Phillip Herschel Paradise Biography

Phillip Herschel Paradise

American

1905-1997

Biography

Painter, printmaker, and illustrator Philip Herschel Paradise was born in Ontario, Oregon in 1905, and relocated with his family to Bakersfield, Calif., as a child. Considered one of the California Regionalist painters, Paradise studied under F. Tolles Chamberlain, Rico Lebrun, and Leon Kroll, and also took courses at the former Chouinard Art Institute. He would later teach at Chouinard as well as Scripps College. Paradise helped found the California Scene group in the 1930s and 1940s, and was a contemporary of Grant Wood, Thomas Hart Benton and Edward Hopper. In the 1940s he set up his own printshop in Cambria, where he had relocated following his studies. 

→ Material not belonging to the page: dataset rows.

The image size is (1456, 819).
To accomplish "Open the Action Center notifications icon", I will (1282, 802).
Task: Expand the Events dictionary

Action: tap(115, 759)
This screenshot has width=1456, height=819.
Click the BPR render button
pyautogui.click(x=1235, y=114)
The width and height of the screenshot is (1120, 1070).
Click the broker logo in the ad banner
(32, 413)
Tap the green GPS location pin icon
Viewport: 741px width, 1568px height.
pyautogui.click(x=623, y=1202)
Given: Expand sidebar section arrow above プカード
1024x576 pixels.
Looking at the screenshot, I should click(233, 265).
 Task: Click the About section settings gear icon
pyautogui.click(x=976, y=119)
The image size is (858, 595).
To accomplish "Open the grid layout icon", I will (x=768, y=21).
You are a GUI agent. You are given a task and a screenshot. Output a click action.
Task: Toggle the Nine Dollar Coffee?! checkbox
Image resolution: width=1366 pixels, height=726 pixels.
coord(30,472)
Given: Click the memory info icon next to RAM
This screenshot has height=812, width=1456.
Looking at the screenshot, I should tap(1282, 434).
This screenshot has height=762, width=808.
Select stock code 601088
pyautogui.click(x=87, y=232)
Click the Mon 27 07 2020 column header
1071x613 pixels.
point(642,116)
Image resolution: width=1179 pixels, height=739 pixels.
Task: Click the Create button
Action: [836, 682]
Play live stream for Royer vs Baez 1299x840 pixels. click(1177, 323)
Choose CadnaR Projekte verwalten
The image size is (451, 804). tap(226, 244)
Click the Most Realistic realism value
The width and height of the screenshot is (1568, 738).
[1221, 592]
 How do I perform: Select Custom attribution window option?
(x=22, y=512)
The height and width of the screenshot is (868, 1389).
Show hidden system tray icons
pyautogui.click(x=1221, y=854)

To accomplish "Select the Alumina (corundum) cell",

Paradise, who served as president of the California Watercolor Society, painted watercolors of regional California citylife and working class scene, depicted in a Modernist style that he became known for. In later years his subjects reflected his travels in Mexico, Central America and the Caribbean, often creating books full of India ink sketches that he would reference in prints and paintings later on. Also a commercial artist, Paradise took commissions for such magazines as Fortune, Westways and True and was also employed by Paramount Studios as a production designer.

In 1957 Paradise founded the Cambria Summer School of Art where he taught painting for several years, and in the 1960s, he operated Greystone Galleries, also in Cambria. He was an elected Associate Member of the National Academy.

He died in February of 1997 in Los Angeles, California.

Paradise exhibited at the Art Institute of Chicago; the Museum of Modern Art, New York; the Pennsylvania Academy of Fine Arts, and the Whitney Museum of Arts, among others.